(Records from a data source)
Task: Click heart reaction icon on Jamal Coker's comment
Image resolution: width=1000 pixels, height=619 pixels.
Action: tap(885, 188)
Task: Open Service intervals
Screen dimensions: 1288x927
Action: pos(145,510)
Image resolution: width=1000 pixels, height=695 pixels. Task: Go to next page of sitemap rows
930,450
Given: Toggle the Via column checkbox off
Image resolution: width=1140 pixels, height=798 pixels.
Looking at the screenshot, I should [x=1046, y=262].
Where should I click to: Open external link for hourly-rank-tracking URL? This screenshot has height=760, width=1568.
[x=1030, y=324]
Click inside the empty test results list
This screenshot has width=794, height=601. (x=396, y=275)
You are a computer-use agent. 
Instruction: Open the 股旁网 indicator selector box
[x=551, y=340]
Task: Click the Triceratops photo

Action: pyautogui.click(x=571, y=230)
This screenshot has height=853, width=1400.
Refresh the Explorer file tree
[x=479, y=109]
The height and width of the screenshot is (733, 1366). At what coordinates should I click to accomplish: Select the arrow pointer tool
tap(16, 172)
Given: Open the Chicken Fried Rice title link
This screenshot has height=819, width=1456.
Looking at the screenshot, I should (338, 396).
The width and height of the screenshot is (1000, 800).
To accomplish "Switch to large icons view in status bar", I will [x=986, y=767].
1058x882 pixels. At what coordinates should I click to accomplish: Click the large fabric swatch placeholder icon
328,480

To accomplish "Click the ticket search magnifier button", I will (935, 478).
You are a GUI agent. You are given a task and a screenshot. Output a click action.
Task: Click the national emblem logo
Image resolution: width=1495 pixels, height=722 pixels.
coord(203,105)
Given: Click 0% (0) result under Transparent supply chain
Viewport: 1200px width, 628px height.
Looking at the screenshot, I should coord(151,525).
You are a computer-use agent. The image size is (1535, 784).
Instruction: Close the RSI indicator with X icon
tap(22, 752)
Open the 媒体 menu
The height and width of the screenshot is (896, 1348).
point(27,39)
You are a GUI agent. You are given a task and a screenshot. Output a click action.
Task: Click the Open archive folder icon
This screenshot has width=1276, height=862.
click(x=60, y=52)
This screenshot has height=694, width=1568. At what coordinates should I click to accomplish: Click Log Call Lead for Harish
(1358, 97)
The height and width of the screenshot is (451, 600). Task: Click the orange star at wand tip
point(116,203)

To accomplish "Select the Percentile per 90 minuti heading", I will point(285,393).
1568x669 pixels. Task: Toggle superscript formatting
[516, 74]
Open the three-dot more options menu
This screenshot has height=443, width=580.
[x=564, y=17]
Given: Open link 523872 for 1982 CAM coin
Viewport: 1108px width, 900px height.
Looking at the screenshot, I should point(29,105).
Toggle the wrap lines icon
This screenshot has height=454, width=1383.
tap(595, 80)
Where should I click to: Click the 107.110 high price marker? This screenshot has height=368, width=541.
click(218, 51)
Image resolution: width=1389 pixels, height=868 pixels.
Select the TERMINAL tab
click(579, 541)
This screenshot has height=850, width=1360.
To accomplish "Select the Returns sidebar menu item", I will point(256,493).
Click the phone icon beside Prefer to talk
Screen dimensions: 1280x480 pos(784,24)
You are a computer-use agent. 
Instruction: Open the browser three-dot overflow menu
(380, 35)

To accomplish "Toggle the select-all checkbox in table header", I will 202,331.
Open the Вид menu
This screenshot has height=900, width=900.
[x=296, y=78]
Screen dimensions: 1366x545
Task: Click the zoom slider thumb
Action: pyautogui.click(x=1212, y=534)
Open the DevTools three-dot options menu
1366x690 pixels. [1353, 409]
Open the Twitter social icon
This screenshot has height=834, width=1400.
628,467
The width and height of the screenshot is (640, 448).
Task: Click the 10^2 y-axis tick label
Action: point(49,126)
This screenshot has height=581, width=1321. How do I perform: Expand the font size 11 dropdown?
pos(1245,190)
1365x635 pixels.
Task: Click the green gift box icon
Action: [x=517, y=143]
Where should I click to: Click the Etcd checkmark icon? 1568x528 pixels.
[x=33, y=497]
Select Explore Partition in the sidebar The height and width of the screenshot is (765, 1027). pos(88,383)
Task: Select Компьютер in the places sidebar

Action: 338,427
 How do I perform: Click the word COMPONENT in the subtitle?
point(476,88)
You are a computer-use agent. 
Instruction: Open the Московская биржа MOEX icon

▸ WHAT YOU WILL DO:
Using the entries above, print each one again without any alteration.

▸ ANSWER BOX:
Task: Click heart reaction icon on Jamal Coker's comment
Image resolution: width=1000 pixels, height=619 pixels.
Action: tap(885, 188)
Task: Open Service intervals
Screen dimensions: 1288x927
Action: pos(145,510)
Image resolution: width=1000 pixels, height=695 pixels. Task: Go to next page of sitemap rows
930,450
Given: Toggle the Via column checkbox off
Image resolution: width=1140 pixels, height=798 pixels.
Looking at the screenshot, I should [x=1046, y=262].
Where should I click to: Open external link for hourly-rank-tracking URL? This screenshot has height=760, width=1568.
[x=1030, y=324]
Click inside the empty test results list
This screenshot has width=794, height=601. (x=396, y=275)
You are a computer-use agent. 
Instruction: Open the 股旁网 indicator selector box
[x=551, y=340]
Task: Click the Triceratops photo

Action: pyautogui.click(x=571, y=230)
This screenshot has height=853, width=1400.
Refresh the Explorer file tree
[x=479, y=109]
The height and width of the screenshot is (733, 1366). At what coordinates should I click to accomplish: Select the arrow pointer tool
tap(16, 172)
Given: Open the Chicken Fried Rice title link
This screenshot has height=819, width=1456.
Looking at the screenshot, I should (338, 396).
The width and height of the screenshot is (1000, 800).
To accomplish "Switch to large icons view in status bar", I will [x=986, y=767].
1058x882 pixels. At what coordinates should I click to accomplish: Click the large fabric swatch placeholder icon
328,480

To accomplish "Click the ticket search magnifier button", I will (935, 478).
You are a GUI agent. You are given a task and a screenshot. Output a click action.
Task: Click the national emblem logo
Image resolution: width=1495 pixels, height=722 pixels.
coord(203,105)
Given: Click 0% (0) result under Transparent supply chain
Viewport: 1200px width, 628px height.
Looking at the screenshot, I should coord(151,525).
You are a computer-use agent. The image size is (1535, 784).
Instruction: Close the RSI indicator with X icon
tap(22, 752)
Open the 媒体 menu
The height and width of the screenshot is (896, 1348).
point(27,39)
You are a GUI agent. You are given a task and a screenshot. Output a click action.
Task: Click the Open archive folder icon
This screenshot has width=1276, height=862.
click(x=60, y=52)
This screenshot has height=694, width=1568. At what coordinates should I click to accomplish: Click Log Call Lead for Harish
(1358, 97)
The height and width of the screenshot is (451, 600). Task: Click the orange star at wand tip
point(116,203)

To accomplish "Select the Percentile per 90 minuti heading", I will point(285,393).
1568x669 pixels. Task: Toggle superscript formatting
[516, 74]
Open the three-dot more options menu
This screenshot has height=443, width=580.
[x=564, y=17]
Given: Open link 523872 for 1982 CAM coin
Viewport: 1108px width, 900px height.
Looking at the screenshot, I should point(29,105).
Toggle the wrap lines icon
This screenshot has height=454, width=1383.
tap(595, 80)
Where should I click to: Click the 107.110 high price marker? This screenshot has height=368, width=541.
click(218, 51)
Image resolution: width=1389 pixels, height=868 pixels.
Select the TERMINAL tab
click(579, 541)
This screenshot has height=850, width=1360.
To accomplish "Select the Returns sidebar menu item", I will point(256,493).
Click the phone icon beside Prefer to talk
Screen dimensions: 1280x480 pos(784,24)
You are a computer-use agent. 
Instruction: Open the browser three-dot overflow menu
(380, 35)

To accomplish "Toggle the select-all checkbox in table header", I will 202,331.
Open the Вид menu
This screenshot has height=900, width=900.
[x=296, y=78]
Screen dimensions: 1366x545
Task: Click the zoom slider thumb
Action: pyautogui.click(x=1212, y=534)
Open the DevTools three-dot options menu
1366x690 pixels. [1353, 409]
Open the Twitter social icon
This screenshot has height=834, width=1400.
628,467
The width and height of the screenshot is (640, 448).
Task: Click the 10^2 y-axis tick label
Action: point(49,126)
This screenshot has height=581, width=1321. How do I perform: Expand the font size 11 dropdown?
pos(1245,190)
1365x635 pixels.
Task: Click the green gift box icon
Action: [x=517, y=143]
Where should I click to: Click the Etcd checkmark icon? 1568x528 pixels.
[x=33, y=497]
Select Explore Partition in the sidebar The height and width of the screenshot is (765, 1027). pos(88,383)
Task: Select Компьютер in the places sidebar

Action: 338,427
 How do I perform: Click the word COMPONENT in the subtitle?
point(476,88)
You are a computer-use agent. 
Instruction: Open the Московская биржа MOEX icon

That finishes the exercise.